The flowchart and block diagrams in the figures illustrate the architecture, functionality, and operation of possible implementations of systems, methods and computer program products according to various aspects of the present disclosure. In this regard, each block in the flowchart or block diagrams may represent a module, segment, or portion of code, which comprises one or more executable instructions for implementing the specified logical function(s). It should also be noted that, in some alternative implementations, the functions noted in the block may occur out of the order noted in the figures. For example, two blocks shown in succession may, in fact, be executed substantially concurrently, or the blocks may sometimes be executed in the reverse order, depending upon the functionality involved. It will also be noted that each block of the block diagrams and/or flowchart illustration, and combinations of blocks in the block diagrams and/or flowchart illustration, can be implemented by special purpose hardware-based systems that perform the specified functions or acts, or combinations of special purpose hardware and computer instructions.
The terminology used herein is for the purpose of describing particular aspects only and is not intended to be limiting of the disclosure.
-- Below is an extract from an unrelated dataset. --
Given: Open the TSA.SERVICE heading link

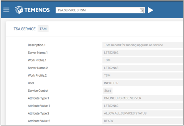Looking at the screenshot, I should (24, 29).
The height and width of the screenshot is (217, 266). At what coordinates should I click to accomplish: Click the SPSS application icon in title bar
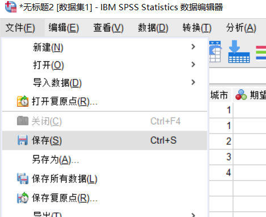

As used herein, the singular forms “a”, “an” and “the” are intended to include the plural forms as well, unless the context clearly indicates otherwise. It will be further understood that the terms “comprises” and/or “comprising,” when used in this specification, specify the presence of stated features, integers, steps, operations, elements, and/or components, but do not preclude the presence or addition of one or more other features, integers, steps, operations, elements, components, and/or groups thereof.
The corresponding structures, materials, acts, and equivalents of any means or step plus function elements in the claims below are intended to include any disclosed structure, material, or act for performing the function in combination with other claimed elements as specifically claimed. The description of the present disclosure has been presented for purposes of illustration and description, but is not intended to be exhaustive or limited to the disclosure in the form disclosed. Many modifications and variations will be apparent to those of ordinary skill in the art without departing from the scope and spirit of the disclosure. The aspects of the disclosure herein were chosen and described in order to best explain the principles of the disclosure and the practical application, and to enable others of ordinary skill in the art to understand the disclosure with various modifications as are suited to the particular use contemplated.